An industry solution always needs domain expertise.
Additionally, an industry solution requires a strong technical platform. This platform enables the building of industry specific functionality, based on horizontal functionality. The exception is the vendor targeting a small number of industries.
Creating winning solutions requires the platform provider having the strength and honesty to not only say where they are strong — but also to state where they are not!
Because this is exactly the spot where industry play and ecosystem play overlap!
Furthermore, it builds trust. No company can be equally good at everything. Once companies admit weaknesses, an ecosystem around industries can emerge. Then they can bring together domain and software experts. Partner companies can fill in the identified gaps. Practitioners can design solutions that augment each other. All this becomes easier if the partners can trust the platform provider.
So, an industry strategy needs to be part of an ecosystem- and partner strategy.
This strategy needs three industry buckets.
The first bucket contains the industries that the platform owner delivers solutions for, or intends to deliver solutions for. These are the industries where the platform owner feels strong or already has a strong offering. Partner companies are not forbidden to provide solutions for these industries, but they are aware that they are potentially competing with a big company in any given deal. Partner solutions are still also free to augment these industry solutions for use cases that are not covered by the platform provider.
The second bucket has all the industries that the platform provider leaves to partners. They can build their own industry solutions without competing with the platform provider. The platform owner should even support the creation of these industry solutions.
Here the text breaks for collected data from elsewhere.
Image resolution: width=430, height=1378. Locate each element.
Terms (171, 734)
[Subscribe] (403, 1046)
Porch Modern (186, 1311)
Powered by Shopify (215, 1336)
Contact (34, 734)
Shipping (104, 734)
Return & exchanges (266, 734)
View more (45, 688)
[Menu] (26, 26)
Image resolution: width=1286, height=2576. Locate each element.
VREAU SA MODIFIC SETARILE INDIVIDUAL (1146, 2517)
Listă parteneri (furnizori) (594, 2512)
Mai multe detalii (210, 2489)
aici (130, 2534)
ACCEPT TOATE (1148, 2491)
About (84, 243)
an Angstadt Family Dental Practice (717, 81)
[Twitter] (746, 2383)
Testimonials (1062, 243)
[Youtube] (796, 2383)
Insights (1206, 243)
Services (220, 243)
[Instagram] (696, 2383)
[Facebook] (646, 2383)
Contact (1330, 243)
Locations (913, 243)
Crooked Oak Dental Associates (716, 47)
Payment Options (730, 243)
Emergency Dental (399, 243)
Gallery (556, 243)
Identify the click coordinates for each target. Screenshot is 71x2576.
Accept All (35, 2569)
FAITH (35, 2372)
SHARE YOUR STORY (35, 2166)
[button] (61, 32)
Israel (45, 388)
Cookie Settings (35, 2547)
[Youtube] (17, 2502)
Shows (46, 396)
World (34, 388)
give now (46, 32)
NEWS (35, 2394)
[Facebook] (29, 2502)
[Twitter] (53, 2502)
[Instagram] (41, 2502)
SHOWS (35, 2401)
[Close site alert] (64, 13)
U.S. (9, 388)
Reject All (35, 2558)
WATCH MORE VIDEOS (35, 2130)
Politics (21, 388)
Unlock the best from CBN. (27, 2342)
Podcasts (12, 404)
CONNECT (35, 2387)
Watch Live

The important part of this is that this is not a temporary commitment by the platform provider but an assertion. This is about trust. Removing the risk of getting crushed enables ecosystem partners to confidently invest in a way that helps all stakeholders: customers, platform provider, partners.
The third bucket is the most interesting one. it covers the industries that the platform provider may or may not enter. The platform provider should also indicate the likelihood of its entry into these industries. While this involves some uncertainty for ecosystem partners, it also provides the transparency that is essential to take investment decisions.
These buckets need some stability. Still, they can and will change over time. However, changes should not come as a surprise to the ecosystem partners. Partnership requires mutual trust and respect to be valuable for everyone. The platform provider shows this trust and respect by committing to provide a stable framework. This gives the breathing space for the partners. These partners commit to providing complementary solutions.
The winner is the customer.
The result of the customer winning is that the other ecosystem members win, too.
Industry solutions are a platform play!